2.7.11.3 Duplicate (Collocated) Detectors. Anyone providing measurement services with UT devices should place duplicate detectors in enough houses to test the precision of the measurement. The number of duplicate detectors deployed should be approximately 10 percent of the number of detectors deployed each month or 50, whichever is smaller. The pair of detectors should be treated identically in every respect. They should be shipped, stored, opened, installed, removed, and processed together, and not identified as duplicates to the processing laboratory. The samples selected for duplication should be distributed systematically throughout the entire population of measurements. Groups selling measurements to homeowners can do this by providing two detectors (instead of one) to a random selection of purchasers, with instructions to place the detectors side-by-side. Consideration should be given to providing some means to ensure that the duplicate devices are not separated during the measurement period. Data from duplicate detectors should be evaluated using the procedures described by Goldin (section 5.3 of Goldin 1984), by Taylor (Taylor 1987), or by the EPA (U.S. EPA 1984). Whatever procedures are used must be documented prior to beginning measurements. Consistent failure in duplicate agreement may indicate a problem in the measurement process and should be investigated.

2.7.11.4 Control Detectors

2.7.11.4.1 Laboratory Control Detectors. The laboratory background level for each batch of UT detectors should be established by each supplier. Suppliers should measure the background of a statistically significant number of unexposed detectors that have been processed according to their standard operating procedures. Normally, the analysis laboratory or supplier calculates the net readings (which are used to calculate the reported sample radon concentrations) by subtracting the laboratory blank values from the results obtained from the field detectors.

2.7.11.4.2 Field Control Detectors.
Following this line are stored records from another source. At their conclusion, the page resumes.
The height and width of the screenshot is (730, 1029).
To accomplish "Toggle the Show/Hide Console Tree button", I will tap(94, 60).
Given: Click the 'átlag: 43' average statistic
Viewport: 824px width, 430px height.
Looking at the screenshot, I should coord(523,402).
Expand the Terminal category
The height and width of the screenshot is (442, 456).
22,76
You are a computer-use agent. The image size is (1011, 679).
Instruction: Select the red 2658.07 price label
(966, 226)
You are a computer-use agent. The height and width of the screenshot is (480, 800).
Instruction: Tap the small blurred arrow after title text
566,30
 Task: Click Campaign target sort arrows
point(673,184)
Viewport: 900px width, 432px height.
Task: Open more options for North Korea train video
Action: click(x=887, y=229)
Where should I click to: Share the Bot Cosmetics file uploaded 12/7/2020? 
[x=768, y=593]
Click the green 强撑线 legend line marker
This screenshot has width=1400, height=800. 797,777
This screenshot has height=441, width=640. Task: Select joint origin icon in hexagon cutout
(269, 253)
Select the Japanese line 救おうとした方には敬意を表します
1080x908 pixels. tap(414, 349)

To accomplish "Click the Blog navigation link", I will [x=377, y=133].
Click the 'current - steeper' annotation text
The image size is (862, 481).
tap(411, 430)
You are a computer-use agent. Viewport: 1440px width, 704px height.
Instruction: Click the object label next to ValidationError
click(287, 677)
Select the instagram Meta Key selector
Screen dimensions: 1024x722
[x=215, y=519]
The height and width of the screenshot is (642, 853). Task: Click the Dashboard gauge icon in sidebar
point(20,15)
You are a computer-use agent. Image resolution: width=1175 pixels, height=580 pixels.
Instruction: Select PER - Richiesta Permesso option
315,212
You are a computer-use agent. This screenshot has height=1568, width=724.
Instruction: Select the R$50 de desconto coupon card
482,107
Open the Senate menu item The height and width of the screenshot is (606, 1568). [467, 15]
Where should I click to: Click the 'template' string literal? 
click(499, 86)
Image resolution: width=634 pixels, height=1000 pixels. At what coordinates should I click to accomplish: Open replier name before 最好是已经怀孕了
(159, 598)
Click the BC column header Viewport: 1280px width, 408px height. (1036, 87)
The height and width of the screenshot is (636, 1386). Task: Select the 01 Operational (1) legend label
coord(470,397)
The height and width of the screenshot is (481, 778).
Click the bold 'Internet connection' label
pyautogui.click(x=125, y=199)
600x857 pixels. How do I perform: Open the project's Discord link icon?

Field control UT detectors (field blanks) should consist of a minimum of five percent of the devices that are deployed every month or 25, whichever is smaller. Users should set these aside from each shipment, keep them sealed and in a low radon (less than 0.2 pCi/L) environment, label them in the same manner as the field UT detectors to assure identical processing, and send them back to the supplier with the field UT detectors for analysis. These control devices are necessary to measure the background exposure that accumulates during shipment and storage. The results should be monitored and recorded. If one or a few field blanks have concentrations significantly greater than the LLD established by the supplier, it may indicate defective packaging or handling. If the average value from the field control devices (field blanks) is significantly greater than the LLD established by the supplier, this average value should be subtracted from the individual values reported for the other devices in the exposure group.

2.7.11.5 Routine Instrument Checks. Proper functioning of the analysis instruments and proper response by their operators require that the equipment be subject to routine checks. Daily or more frequent monitoring of equipment and operators is vital to ensuring consistently accurate results.